C) SPECIFIC CALL FOR ABSTRACTS FOR EACH SPIRIT OF 1848 SESSION

The sessions we are organizing for APHA 2013 (listed in the chronological order in which they will be presented at the APHA meeting) are:

1) SOCIAL HISTORY OF PUBLIC HEALTH SESSION -- APHA 2013

The History Sub-Committee of the Spirit of 1848 Caucus (American Public Health Association) is issuing an open call for abstracts as well as seeking invited abstract proposals for our session titled: “RESOURCE INEQUALITIES & HEALTH INEQUITIES: CONNECTING THE LOCAL AND GLOBAL IN HISTORICAL ANALYSIS, CRITIQUE, AND BEST PRACTICES.” All abstracts are due on Feb 5, 2013.

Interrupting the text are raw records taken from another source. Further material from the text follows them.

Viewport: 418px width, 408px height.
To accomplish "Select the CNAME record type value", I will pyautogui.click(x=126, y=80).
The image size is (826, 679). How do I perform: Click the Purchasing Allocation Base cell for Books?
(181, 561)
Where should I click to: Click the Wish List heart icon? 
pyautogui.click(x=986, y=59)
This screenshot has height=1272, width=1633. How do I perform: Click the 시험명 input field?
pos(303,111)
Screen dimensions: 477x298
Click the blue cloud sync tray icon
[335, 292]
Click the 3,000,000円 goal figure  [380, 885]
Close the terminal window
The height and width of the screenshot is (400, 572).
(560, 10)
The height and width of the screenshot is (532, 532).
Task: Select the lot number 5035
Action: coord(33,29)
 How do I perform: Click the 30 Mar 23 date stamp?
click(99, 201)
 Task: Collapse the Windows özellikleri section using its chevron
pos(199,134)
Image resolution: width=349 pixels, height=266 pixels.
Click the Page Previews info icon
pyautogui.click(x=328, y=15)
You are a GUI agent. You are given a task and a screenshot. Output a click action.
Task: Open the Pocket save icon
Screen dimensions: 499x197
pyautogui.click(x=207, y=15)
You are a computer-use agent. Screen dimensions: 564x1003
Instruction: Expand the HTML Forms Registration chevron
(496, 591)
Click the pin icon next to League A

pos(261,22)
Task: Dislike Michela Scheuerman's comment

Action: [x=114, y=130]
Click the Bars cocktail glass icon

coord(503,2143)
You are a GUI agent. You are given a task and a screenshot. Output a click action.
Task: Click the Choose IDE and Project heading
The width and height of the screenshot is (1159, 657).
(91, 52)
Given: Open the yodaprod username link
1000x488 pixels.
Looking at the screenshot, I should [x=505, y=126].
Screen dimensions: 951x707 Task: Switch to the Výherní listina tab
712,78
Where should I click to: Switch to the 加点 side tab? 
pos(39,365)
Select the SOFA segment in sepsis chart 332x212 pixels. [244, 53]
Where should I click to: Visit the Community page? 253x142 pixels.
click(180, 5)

Given the meeting's theme "Think Local, Act Global: Best Practices Around the World," and the Spirit of 1848’s choice to focus on the connection between global and local in relation to: “The Politics of Global Climate Change: Social Justice, Sustainable Economies & Ecologies, and Health Equity,” The Spirit of 1848 History Sub-Committee seeks papers that will address the local and the global in the context of energy and natural resource inequality and public health challenges from a historical perspective. Topics might include:

  • Redistributive energy and social welfare policy in historical context
  • Politics of measuring environmental and resource inequalities in local, national, and international/transnational contexts.
  • “Scarcity” and “abundance” and the fictions of "beyond oil" and supply-side solutions.
  • Resource use: how societies across the world have dealt equitably and sustainably with natural resource vicissitudes (oil, land, forests, etc.) through  social/indigenous/civil society movements (e.g. movements such as Buen Vivir, etc.)
  • Resource inequality and precarity: Water and water politics across the generations

The session will be held on the Monday morning of APHA (Nov 4, 2013), in the 10:30am to noon time slot. It is being co-organized by Samuel Roberts (email: skroberts@columbia.edu), Anne-Emanuelle Birn (email: ae.birn@utoronto.ca), Sarah Ramírez  (email: sarahmramirez@gmail.com), and Luis Avilés (email: luis.aviles3@upr.edu).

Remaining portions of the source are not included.